As someone said, if a third-world country asks for a bridge, China will build them a bridge; the US will force some aspect of the sexual revolution on them and only then build a bridge.
Who do you think wins more hearts?
Newly-conservative?
Our unabashed dictionary calls a conservative a liberal who’s been mugged:
“We are going to dismantle the Minneapolis Police Department. Say it with me. DISMANTLE The Minneapolis Police Department. If you’re still disagreeing with that BASIC FACT, I’m not sure what to say to you,” – Shivanthi Sathanandan, Minnesota DFL’s Second Vice Chair, in June 2020.
“Look at my face. REMEMBER ME when you are thinking about supporting letting juveniles and young people out of custody to roam our streets instead of HOLDING THEM ACCOUNTABLE FOR THEIR ACTIONS,” – Sathanandan, this week, after being violently car-jacked and beaten bloody in front of her children in Minneapolis.
More from Sullivan (see Newly-Conservative, above), begging Biden to bow out of POTUS24:
A new candidate would immediately shift the dynamic of the race. The Democrat would represent the future; and Trump the polarized past. A younger candidate would instantly reverse the age argument in the Democrats’ favor. The news cycles would be full of Dem debates, fights, campaigns and energy — and not dictated by the defensive torpor of a frail octogenarian, or the unending narrative of Trump against the corrupt elites.
…
Biden was elected as a means to check Trump; the logic of his presidency was always that the old man would get us back to normal; and that argument makes much more sense for a one-term presidency … there could be no worse legacy than handing the country back to the monster you rescued us from.

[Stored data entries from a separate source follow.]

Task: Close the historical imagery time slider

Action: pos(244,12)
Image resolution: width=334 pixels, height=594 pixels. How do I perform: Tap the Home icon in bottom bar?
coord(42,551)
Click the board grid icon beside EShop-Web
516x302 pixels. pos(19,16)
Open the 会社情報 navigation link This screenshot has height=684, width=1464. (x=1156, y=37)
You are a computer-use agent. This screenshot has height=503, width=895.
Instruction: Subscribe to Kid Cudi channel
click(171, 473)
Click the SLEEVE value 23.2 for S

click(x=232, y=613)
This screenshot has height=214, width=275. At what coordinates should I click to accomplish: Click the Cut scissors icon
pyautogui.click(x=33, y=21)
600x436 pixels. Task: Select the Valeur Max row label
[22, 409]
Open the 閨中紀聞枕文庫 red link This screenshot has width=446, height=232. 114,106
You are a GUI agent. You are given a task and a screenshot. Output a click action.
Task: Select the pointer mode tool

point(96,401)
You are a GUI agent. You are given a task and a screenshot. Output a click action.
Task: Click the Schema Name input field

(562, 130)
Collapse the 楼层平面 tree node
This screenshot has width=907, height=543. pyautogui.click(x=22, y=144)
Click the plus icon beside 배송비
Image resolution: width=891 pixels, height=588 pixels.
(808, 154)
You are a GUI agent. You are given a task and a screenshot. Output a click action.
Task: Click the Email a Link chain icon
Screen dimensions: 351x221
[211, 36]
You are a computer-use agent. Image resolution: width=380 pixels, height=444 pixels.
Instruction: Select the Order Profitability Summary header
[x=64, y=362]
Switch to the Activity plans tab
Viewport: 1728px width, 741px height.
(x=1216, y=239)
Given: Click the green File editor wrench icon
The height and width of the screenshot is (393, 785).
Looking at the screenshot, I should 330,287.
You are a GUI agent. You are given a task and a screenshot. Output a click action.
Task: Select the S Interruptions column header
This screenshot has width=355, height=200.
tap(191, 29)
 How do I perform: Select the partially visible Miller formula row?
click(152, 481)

I agree. Trump’s secret weapon, maybe his margin of victory, is Biden’s manifest infirmity.
But any other Democrat is likely to be even more extreme on sexuality.
Superiority
Democrats who indulge in hubris are liable to assume and sometimes proclaim their innate superiority through their education or their modern morality. Republicans do it by exalting two particular types as superior: the businessman and the pious man.
You’re not likely to get American Compass quotes here very often, but this seemed accurate and illuminating.
My problem with Theocracy
[I]n the Christian nation that Wilson and his allies want to bring about, there wouldn’t be much space for Christians like me to operate. He told theWashington Post that
while leaders would strive to ‘maximize religious liberty for everyone,’ Catholics are unlikely to feel welcome — ‘I think it has to be a pan-Protestant project,’ he said — nor would Christians who disagree with his stridently patriarchal social norms. … Asked to explain where liberal Christians fit into his theoretical Christian society, Wilson said they would be excluded from holding office, later noting similar prohibitions in early American Colonial settlements such as the Massachusetts Bay Colony. When it was pointed out that Puritans executed Boston Quakers, Wilson said he would not “defend” the hanging of Quakers, but then argued it was important to understand the context of the time.
It’s gonna be fun to watch these old boys and the Catholic integralists go at each other, if either side can tear themselves away from their keyboards long enough to find their way to the field of battle.
Rod Dreher. That neither Douglas Wilson nor the Catholic Integralists have in mind a world hospitable to Orthodoxy keeps me at arms’-length from them. If I cared to, I could probably impugn their ability to govern wisely even by their own lights.
A fundamental reality of human existence is that vice often leaves virtue with few good options. Evil men can attach catastrophic risks to virtually any course of action, however admirable.